Content starts

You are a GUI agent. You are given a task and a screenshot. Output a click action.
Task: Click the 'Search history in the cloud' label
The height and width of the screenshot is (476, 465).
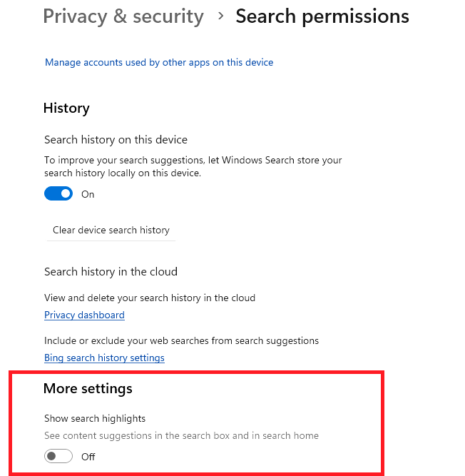[111, 272]

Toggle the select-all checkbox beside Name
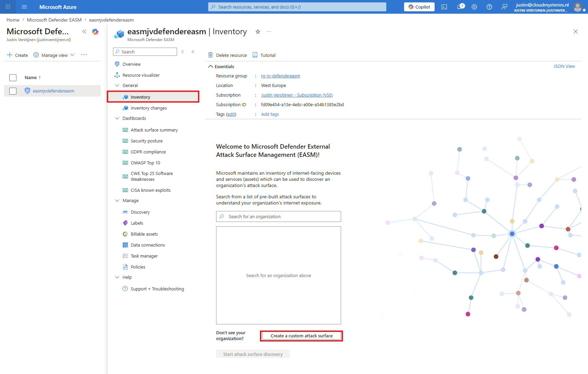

Content ends

**Task to complete**
Leave every picture out. Retype the remaining data exactly.

**Solution**
You are a GUI agent. You are given a task and a screenshot. Output a click action.
Task: Click the 'Search history in the cloud' label
The height and width of the screenshot is (476, 465).
[111, 272]

Toggle the select-all checkbox beside Name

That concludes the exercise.